His big party at the Monterey County Fairgrounds in May 2010 brought more than 15 bands, including The Dirty Heads, Tribal Seeds and Top Shelf. He realized midway through the daylong inaugural event that a party was actually a lot of hard work – 1,700 people can do that to you.
“I’ll be honest, I didn’t know what I was doing in the beginning,” Monser says. “There was no master plan.”
With no backing beyond a quickly-spent $4,000 sponsorship from Kona Brewing Co. and a product sponsorship from Monster Energy, he had to put up most of the cash himself. Every penny he made from his screen printing business went to the festival. He took a second full-time job as a screen printer for Specialized Bicycles to ensure bills were paid and his family (Monser’s son Parker is now 2 years old) could make it to the next paycheck. His workday began at 5:30am, Monday through Friday. He had weekends to plan the festival.
Monser saw Cali Roots as an investment for his family’s future – albeit an unorthodox investment, with financial risks at every turn.
“After people see how good the fest is this year and spread the word, a few years down the road, it could turn into a three-day festival on Memorial Day weekend every year,” he told theWeekly in May 2010, a week before its debut.
Everybody – every professional organizer of Brews, Blues and Bacon and Monterey Music Summit shows – says things like this. (First annual! We’ll start small and go big!) Even established events with long tenures, like the now-defunct Monterey Bay Blues Festival and Monterey Bay ReggaeFest, often operate at a loss and struggle to pay performers. The difference here? Monser delivered – and is delivering – on all fronts.
Monser had attended festivals all over California, like the Sonoma County Harmony Festival and the Cypress Hill Smokeout Festival. But it was the West Beach Music fest in Santa Barbara that lured him in with its reggae-rock lineup featuring several Cali Roots regulars, including SOJA, Iration, Zion I and Passafire.

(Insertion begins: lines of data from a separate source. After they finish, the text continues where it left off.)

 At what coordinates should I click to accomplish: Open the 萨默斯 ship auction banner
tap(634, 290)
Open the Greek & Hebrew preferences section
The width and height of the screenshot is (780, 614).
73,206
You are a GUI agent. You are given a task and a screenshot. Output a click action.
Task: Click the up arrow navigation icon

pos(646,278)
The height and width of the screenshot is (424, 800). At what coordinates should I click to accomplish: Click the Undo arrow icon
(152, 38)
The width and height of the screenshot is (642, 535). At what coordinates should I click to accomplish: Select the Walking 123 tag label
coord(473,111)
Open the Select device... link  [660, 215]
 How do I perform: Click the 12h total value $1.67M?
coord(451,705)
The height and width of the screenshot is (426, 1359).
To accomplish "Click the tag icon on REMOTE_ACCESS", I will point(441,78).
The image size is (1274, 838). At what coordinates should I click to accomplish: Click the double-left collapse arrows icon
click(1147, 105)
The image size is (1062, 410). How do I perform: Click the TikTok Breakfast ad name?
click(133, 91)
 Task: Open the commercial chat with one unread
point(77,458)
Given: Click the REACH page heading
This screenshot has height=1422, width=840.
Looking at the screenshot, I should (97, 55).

“It’s an easy genre to want to work with because people are always in the best mood,” Monser says.
Monser loosely based Cali Roots on his experience at West Beach Music & Arts Festival, which has since called it quits. It was identifying the hot genre as an opportunity that made all the difference.
“Monser knew [reggae-rock] was a movement that was happening and would become something big,” says festival publicist/artist-media liaison Tanya Moore. “He was right.”
Following its sophomore year, which drew 2,500 and expanded into a two-day event, year number three solidified Cali Roots as a bonafide reggae-rock happening. With additional space (max capacity went from 3,000 per day to 8,000) at the Fairgrounds to build a large main stage, the festival was able to bring Pepper and SOJA, its two biggest headliners yet. Attendance skyrocketed to 12,500.
There’s an adage that a leader’s smartest move is hiring smarter employees. It applied to Monser. Before the blast-off year in 2012, Dan Sheehan, CEO of artist management, booking, marketing and promotion company Vibes Entertainment Group, was brought on as a co-producer, marketer and talent buyer along with Moore, who began PR six months out, deluging radio and television partners, magazines and every other type of media outlet in between.
There are also the loyal volunteer street teams, mostly comprised of unemployed musicians and music festival lifers, that have been instrumental in spreading the word about Cali Roots year-round and countrywide. These special breeds of fans, whose passion can be traced back to the days of ballroom acid tests in San Francisco, have been flooding Facebook, Instagram, Tumblr and Twitter with everything Cali Roots. Monser recently came across a Facebook post of a photo of a Cali Roots flyer in Denver, Colo.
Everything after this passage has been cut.